拝啓 時下ますますご清祥の事とお喜び申し上げます。
 貴会におかれましては、日頃から当会の活動に格別のご理解とご支援を賜り、厚く御礼申し上げます。

 さて、貴会が、旧帝蚕倉庫事務所を含む横浜市中区北仲通北地区において再開発プロジェクトを進められていることは、新聞報道等により周知されております。一方で、2006年10月までの期間限定で、旧帝蚕倉庫事務所ならびに旧帝蚕ビルディングをアーティストに提供するという、芸術活動の新拠点としての「北仲BRICK&北仲WHITE」をスタートされたことも大きく報道され評価されています。これは歴史的建造物等の文化芸術利用促進を目指している、横浜市の文化芸術都市創造事業の主旨を深く理解された上での試みであり、その先駆的事業に対し、私たちは、心から敬意を表するものです。

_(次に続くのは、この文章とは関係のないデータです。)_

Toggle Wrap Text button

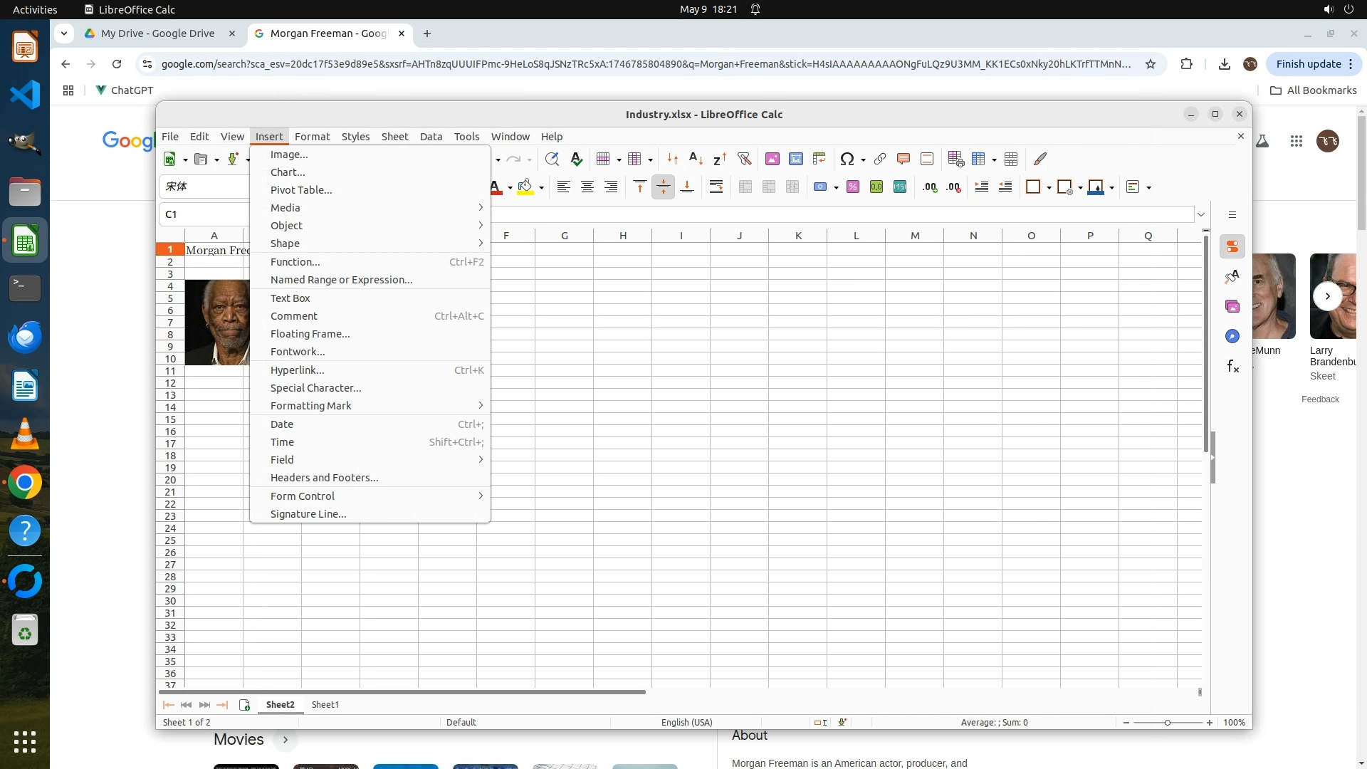click(x=716, y=187)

 都市再開発は単なるスクラップアンドビルドの時代ではもはやなくなり、新しい段階へと移りつつあると思われます。歴史的建造物などを活かして、単に経済的のみならず文化的なポテンシャルを高めることがその街の価値を高め、それが周辺にも波及し皆がこれを享受する、というのが新しい流れであり、貴会の試みは、まさにその先端を行くものであると確信いたします。

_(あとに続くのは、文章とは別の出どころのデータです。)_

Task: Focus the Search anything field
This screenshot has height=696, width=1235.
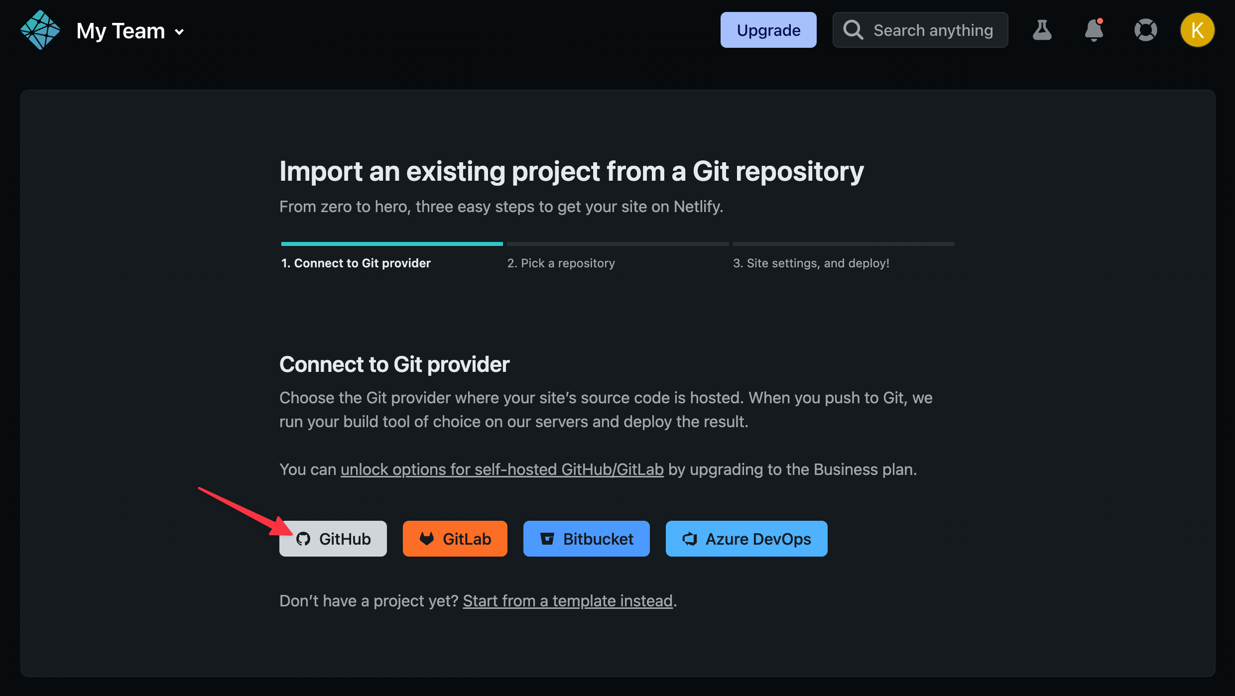Action: pos(933,30)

 ご存知のとおり、本再開発エリア内には、横浜ゆかりの建築家である遠藤於菟の設計による旧帝蚕倉庫事務所(BRICK)(大正15年竣工)と三棟の倉庫棟が健在です。遠藤於菟は、一連の横浜銀行集会所(明治38年)、三井物産横浜支店(明治44年)などの設計を通して、鉄筋コンクリート造(RC造)を追求し、旧横浜生糸検査所(現横浜合同庁舎、大正15年、昭和6年増築)・旧倉庫事務所(帝蚕倉庫本社ビル)・倉庫群にて、RC造の先駆者としての活動を締めくくりましたが、彼の偉業が後の建築家に与えた影響は非常に大きく、日本の近代建築史を理解する上で、無くてはならない存在です。

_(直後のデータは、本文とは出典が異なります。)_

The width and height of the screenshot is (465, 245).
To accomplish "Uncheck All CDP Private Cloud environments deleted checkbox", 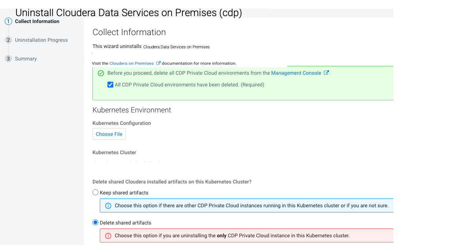I will (110, 85).
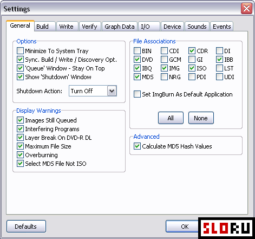Confirm settings with OK button
The width and height of the screenshot is (255, 239).
(182, 227)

 そのような彼の作品を頂点として、再開発エリア内には、帝蚕ビルディング(WHITE)(昭和3年、竹中工務店設計)、エリア外にはなりますが、横浜第2合同庁舎(旧横浜生糸検査所、平成2年に一旦取り壊された後復元)と万国橋ビル(昭和3年)が、歴史的街並みの連続性を形成しています。また開発エリアの海側に位置する、旧日新運輸倉庫護岸と旧灯台寮護岸と波止場突堤や、万国橋(エリア外)が、土木遺産として港横浜の景観を守ってきました。遠藤の作品を頂点として、これら建築・土木的建造物のすべてが裾野としてひろがり、北仲通りから馬車道への賑わいを生むのだろうと考えます。
 再開発プロジェクトを進めるに際しては、様々な制約のなかで、事業性も含めたプランが練られているとは存じますが、何卒、英知を結集して、「北仲ホワイト・ブリック」の試みを発展させ、旧帝蚕倉庫事務所、倉庫ならびに旧帝蚕ビルディングと、その周辺に残る歴史的建造物群を活用しながら、他に例の無い、薫り高い再開発マスタープランをつくられることを願ってやみません。
 なお、社団法人日本建築家協会関東甲信越支部、同保存問題委員会並びに同神奈川地域会はできる限りの協力をさせていただくことを申し添えます。